[Records from a collection]
------------

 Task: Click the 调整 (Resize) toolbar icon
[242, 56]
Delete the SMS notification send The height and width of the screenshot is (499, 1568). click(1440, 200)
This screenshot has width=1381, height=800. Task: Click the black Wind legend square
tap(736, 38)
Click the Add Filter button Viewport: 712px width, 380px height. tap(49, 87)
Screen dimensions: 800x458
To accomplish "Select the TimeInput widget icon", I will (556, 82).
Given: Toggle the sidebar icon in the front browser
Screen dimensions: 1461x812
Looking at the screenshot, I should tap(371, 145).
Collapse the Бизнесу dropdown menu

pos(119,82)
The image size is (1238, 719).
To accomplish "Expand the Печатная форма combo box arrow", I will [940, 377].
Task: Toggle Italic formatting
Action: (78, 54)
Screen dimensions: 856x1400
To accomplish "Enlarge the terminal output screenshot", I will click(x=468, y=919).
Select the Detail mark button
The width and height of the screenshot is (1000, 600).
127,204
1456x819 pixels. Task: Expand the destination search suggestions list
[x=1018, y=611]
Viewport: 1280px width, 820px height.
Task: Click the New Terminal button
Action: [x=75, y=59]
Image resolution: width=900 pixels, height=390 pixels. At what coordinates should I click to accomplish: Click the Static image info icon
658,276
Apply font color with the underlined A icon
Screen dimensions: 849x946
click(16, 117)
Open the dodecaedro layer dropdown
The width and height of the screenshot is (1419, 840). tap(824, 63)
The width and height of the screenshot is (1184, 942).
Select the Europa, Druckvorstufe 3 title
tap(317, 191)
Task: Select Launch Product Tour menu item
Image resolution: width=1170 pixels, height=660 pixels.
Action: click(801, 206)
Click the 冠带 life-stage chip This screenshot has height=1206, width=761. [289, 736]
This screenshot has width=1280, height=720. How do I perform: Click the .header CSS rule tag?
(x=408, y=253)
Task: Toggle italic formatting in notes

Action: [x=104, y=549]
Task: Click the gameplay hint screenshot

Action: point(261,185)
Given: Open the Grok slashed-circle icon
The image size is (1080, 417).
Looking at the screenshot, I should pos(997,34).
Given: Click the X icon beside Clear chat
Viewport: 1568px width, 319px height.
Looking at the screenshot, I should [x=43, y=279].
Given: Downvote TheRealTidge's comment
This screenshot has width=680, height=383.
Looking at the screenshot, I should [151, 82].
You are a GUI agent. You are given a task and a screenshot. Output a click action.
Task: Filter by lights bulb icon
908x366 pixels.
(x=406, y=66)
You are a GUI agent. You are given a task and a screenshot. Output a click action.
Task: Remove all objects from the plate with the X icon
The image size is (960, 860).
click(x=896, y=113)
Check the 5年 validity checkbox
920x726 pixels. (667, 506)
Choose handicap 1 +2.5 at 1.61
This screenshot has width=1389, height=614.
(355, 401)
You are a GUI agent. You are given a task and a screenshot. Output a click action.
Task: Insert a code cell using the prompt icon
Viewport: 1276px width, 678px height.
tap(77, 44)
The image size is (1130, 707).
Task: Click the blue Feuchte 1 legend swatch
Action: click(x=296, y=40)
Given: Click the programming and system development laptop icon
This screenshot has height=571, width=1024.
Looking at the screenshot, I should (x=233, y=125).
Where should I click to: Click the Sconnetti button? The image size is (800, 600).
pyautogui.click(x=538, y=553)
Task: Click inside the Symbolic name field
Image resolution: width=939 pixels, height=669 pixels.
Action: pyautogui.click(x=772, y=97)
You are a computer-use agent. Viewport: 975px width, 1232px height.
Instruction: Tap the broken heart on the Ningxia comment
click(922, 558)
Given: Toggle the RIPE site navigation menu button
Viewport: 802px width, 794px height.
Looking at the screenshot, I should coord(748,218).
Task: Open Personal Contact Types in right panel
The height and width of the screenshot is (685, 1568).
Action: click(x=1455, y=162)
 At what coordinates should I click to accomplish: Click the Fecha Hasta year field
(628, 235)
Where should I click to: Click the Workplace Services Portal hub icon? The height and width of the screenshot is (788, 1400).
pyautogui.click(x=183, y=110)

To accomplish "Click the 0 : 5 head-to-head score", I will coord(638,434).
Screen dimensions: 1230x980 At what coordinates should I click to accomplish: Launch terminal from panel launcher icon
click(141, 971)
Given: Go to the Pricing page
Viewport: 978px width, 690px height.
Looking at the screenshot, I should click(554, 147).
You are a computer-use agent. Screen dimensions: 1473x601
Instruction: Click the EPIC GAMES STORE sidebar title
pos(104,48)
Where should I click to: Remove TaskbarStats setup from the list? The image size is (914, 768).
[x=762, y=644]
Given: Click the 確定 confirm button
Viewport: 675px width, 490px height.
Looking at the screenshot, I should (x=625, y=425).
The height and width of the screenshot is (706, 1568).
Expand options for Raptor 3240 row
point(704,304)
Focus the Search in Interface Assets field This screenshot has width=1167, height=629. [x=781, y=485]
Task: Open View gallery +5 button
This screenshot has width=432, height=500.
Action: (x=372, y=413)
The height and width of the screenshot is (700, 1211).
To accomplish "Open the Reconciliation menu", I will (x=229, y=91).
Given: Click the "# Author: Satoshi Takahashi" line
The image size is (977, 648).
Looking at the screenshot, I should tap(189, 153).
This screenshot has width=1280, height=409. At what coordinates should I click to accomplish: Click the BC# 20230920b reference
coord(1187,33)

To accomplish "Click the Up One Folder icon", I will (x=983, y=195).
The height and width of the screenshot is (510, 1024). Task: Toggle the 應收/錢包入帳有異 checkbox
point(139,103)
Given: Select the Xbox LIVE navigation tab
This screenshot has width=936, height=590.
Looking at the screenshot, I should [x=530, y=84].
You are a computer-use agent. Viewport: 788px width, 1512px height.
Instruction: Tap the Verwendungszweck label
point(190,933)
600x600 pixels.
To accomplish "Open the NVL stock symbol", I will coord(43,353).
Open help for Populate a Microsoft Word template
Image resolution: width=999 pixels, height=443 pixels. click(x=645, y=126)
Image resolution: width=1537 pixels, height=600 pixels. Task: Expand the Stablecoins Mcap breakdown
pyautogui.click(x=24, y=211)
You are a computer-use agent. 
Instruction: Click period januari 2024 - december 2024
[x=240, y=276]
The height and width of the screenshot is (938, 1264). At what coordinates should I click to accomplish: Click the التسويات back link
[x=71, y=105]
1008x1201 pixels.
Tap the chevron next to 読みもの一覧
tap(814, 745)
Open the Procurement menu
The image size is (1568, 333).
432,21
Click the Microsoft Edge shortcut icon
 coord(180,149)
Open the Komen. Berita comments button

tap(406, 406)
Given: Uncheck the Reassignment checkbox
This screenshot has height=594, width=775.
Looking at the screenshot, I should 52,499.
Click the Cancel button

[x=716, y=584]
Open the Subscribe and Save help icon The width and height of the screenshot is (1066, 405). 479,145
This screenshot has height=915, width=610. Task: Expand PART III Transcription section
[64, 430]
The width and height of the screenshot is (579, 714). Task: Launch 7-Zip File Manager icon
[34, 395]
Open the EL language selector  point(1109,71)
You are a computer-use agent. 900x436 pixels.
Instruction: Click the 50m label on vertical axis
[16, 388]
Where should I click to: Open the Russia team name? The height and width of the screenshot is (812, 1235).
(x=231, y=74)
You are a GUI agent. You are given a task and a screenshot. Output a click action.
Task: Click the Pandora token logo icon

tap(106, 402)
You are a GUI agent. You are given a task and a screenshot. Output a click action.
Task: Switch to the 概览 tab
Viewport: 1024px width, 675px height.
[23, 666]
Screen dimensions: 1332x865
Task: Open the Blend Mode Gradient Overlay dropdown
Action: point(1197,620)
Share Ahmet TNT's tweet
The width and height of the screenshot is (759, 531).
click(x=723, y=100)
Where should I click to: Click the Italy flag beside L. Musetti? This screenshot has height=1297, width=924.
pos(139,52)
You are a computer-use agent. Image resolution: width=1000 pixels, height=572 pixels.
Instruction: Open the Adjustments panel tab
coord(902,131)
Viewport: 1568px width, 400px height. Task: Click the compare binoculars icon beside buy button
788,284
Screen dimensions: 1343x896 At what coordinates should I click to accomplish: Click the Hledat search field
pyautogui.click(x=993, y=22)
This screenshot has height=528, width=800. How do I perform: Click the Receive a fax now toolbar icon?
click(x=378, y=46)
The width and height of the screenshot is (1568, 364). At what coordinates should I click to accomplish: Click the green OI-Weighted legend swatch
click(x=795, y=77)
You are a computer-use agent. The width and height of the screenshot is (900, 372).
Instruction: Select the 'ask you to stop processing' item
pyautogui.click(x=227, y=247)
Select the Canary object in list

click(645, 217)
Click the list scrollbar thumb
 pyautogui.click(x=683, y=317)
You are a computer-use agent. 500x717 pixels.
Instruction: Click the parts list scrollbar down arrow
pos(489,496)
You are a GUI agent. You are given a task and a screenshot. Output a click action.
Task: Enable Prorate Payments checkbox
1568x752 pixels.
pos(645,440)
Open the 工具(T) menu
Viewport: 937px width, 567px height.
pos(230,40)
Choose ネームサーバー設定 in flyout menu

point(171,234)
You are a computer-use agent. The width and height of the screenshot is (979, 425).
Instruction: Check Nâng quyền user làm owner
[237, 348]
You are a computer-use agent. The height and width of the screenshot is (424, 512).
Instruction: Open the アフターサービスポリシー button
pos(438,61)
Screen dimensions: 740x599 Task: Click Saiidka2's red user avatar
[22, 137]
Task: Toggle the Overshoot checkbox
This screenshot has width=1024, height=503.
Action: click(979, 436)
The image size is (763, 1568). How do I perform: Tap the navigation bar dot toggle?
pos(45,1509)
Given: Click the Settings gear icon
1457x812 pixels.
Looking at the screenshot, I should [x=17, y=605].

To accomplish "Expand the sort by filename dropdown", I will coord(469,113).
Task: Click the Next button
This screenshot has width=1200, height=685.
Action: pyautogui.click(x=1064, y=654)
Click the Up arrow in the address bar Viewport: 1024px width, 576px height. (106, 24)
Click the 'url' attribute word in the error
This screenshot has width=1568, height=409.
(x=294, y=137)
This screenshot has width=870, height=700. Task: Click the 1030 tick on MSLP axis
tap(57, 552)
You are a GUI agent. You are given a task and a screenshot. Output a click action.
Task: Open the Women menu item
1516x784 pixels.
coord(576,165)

------------

### Exercise brief
Give the exact lines, and only those, from the line containing "Task: Click inside the Symbolic name field" through the line containing "You are a computer-use agent. Screen" in the entries above.

### Response area
Task: Click inside the Symbolic name field
Image resolution: width=939 pixels, height=669 pixels.
Action: pyautogui.click(x=772, y=97)
You are a computer-use agent. Viewport: 975px width, 1232px height.
Instruction: Tap the broken heart on the Ningxia comment
click(922, 558)
Given: Toggle the RIPE site navigation menu button
Viewport: 802px width, 794px height.
Looking at the screenshot, I should coord(748,218).
Task: Open Personal Contact Types in right panel
The height and width of the screenshot is (685, 1568).
Action: click(x=1455, y=162)
 At what coordinates should I click to accomplish: Click the Fecha Hasta year field
(628, 235)
Where should I click to: Click the Workplace Services Portal hub icon? The height and width of the screenshot is (788, 1400).
pyautogui.click(x=183, y=110)

To accomplish "Click the 0 : 5 head-to-head score", I will coord(638,434).
Screen dimensions: 1230x980 At what coordinates should I click to accomplish: Launch terminal from panel launcher icon
click(141, 971)
Given: Go to the Pricing page
Viewport: 978px width, 690px height.
Looking at the screenshot, I should click(554, 147).
You are a computer-use agent. Screen dimensions: 1473x601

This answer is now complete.